Short answer: No. You can use normal strings for actions, md5’ing them doesn’t change anything.

The nonce is built from three main pieces of information:

  • Time: The current time() divided by 43200 is worked into the nonce. This is what lets the nonce be changed every 12 hours (43200 seconds in 12 hours).

  • The action string you provide. More on this below.

  • The user ID. Every user gets different nonces.

Now, these elements are concatenated, and then the nonce itself is (a smaller piece of) the wp_hash() of this combined string. The wp_hash() function automatically salts the hash, in this case using the NONCE_KEY and NONCE_SALT constants, which should be defined in your wp-config.php file, and which should be unique to your particular site.

(Note that if you happen to have the default of “put your unique phrase here” in that file for whatever reason, WordPress generates random 64 character values for the keys/salts internally and stores them in the database. It won’t use the default values as actual salts. It also won’t let you use duplicate keys or salts for any of the values. Still, you should have the keys and salts defined in the wp-config.php file, and not rely on this. You can get randomized lines for that file from here: https://api.wordpress.org/secret-key/1.1/salt/)

So in order to duplicate a nonce, you need all this information. Time and user ID can probably be deduced. The action string may be known. But the salt is a secret value that should not be known by an attacker, and this makes it infeasible to duplicate the nonce.

That said, the “action” string should be as unique as possible to the specific case. It should be different for each action, like delete_thing vs. update_thing vs. create_thing. And it should contain some “ID” if it is acting on a specific thing, so like “delete_thing_123” for that specific thing.

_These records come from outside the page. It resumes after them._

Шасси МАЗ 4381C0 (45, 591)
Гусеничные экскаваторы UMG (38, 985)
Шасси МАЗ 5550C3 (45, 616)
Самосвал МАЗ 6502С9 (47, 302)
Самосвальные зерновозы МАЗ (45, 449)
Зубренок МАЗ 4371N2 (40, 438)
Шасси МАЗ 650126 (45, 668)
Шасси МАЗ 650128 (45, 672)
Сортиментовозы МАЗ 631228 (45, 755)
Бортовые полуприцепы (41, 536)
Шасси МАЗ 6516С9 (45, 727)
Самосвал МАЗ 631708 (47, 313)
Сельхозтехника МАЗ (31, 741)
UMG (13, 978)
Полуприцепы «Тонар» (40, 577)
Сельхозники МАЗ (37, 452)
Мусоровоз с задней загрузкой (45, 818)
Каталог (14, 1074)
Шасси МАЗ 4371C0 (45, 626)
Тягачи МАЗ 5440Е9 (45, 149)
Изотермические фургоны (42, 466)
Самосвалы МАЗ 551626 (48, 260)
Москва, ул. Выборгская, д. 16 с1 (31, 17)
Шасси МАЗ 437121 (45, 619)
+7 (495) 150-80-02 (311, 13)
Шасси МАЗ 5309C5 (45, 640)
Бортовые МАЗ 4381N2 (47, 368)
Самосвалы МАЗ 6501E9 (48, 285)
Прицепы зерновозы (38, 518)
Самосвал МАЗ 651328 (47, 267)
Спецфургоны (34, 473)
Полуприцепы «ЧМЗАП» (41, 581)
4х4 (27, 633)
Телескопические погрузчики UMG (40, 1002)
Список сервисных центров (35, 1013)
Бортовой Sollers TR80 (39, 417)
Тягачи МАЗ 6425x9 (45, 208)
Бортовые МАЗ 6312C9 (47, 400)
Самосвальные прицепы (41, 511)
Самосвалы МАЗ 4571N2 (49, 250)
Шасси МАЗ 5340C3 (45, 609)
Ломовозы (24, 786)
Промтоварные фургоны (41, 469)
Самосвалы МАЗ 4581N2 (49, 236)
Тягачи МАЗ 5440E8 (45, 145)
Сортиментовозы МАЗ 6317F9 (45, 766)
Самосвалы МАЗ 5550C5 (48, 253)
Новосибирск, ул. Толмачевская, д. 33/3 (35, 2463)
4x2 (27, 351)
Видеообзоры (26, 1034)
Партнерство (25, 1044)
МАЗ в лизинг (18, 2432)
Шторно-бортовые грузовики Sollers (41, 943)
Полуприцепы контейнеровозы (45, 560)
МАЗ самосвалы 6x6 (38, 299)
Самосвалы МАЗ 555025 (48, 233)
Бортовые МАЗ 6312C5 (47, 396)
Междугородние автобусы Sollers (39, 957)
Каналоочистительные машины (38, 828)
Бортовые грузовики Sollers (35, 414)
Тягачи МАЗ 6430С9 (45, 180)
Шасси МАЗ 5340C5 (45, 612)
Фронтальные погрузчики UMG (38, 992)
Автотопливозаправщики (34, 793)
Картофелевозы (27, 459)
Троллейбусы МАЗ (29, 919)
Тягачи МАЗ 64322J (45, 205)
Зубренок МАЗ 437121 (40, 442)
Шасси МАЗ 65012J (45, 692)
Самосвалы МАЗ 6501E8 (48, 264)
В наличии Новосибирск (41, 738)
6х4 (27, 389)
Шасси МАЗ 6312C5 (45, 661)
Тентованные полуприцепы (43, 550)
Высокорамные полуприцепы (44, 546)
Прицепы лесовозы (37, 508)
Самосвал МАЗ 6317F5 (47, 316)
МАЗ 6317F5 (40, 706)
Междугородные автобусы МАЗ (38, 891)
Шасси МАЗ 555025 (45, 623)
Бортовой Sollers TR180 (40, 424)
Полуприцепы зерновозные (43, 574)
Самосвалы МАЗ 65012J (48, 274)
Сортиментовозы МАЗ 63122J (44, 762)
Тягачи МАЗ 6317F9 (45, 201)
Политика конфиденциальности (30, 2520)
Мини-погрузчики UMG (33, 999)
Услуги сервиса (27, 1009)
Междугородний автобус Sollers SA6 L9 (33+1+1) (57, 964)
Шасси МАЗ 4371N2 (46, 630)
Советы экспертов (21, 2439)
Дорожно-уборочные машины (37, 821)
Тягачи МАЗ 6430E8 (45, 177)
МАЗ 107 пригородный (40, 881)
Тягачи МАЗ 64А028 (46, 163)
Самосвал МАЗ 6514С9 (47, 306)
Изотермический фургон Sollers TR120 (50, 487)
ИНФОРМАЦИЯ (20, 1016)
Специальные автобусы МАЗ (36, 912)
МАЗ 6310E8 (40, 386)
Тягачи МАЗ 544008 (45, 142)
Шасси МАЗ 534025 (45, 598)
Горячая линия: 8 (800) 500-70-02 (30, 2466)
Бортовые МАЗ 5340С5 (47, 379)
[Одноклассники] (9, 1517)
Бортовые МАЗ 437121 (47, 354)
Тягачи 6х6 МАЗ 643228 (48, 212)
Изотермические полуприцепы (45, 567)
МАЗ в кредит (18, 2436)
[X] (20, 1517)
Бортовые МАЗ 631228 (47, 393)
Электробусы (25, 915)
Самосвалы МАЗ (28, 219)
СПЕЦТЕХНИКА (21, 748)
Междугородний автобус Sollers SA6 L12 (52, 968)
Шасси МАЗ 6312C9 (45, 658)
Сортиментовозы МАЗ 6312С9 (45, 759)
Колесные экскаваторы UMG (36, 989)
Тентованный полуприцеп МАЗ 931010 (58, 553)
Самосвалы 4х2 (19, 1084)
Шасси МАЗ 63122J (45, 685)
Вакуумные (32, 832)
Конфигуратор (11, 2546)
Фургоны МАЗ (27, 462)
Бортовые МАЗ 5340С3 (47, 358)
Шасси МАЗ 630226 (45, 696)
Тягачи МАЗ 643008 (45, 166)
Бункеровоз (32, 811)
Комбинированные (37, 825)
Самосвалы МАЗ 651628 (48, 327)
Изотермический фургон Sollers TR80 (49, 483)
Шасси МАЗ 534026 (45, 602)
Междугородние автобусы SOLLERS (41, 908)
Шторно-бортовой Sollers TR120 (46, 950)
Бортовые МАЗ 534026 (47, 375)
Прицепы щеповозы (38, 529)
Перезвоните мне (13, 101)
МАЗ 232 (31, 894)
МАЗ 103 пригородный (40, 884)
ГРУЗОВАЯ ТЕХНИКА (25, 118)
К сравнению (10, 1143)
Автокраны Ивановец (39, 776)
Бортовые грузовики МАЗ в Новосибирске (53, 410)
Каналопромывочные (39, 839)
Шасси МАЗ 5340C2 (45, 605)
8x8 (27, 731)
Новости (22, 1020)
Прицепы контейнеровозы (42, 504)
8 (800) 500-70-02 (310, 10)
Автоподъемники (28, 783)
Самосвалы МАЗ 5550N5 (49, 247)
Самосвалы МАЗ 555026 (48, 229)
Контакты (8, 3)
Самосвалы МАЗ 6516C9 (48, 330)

It doesn’t necessarily add any real security to include complex data in the action string, like the MD5 hash of something. The nonce is already built using the HMAC message digest method with salted secret values. But, the nonce will be the same for the same action, so the action should be specific to the case, in order to make the nonce unpredictable across multiple cases. A nonce used to delete one item won’t delete any item, type of thing.

Also be aware that action values to generate nonces should be entirely internally generated. In no case should user input be used to determine the action which generates the nonce. If a user can inject data to determine the action string, then they can get nonces in advance. Nonces need to be unique static strings with possibly ID’s concatenated to them.

TL;DR: Use a plain string with an ID (if having an ID makes sense). It’s just fine.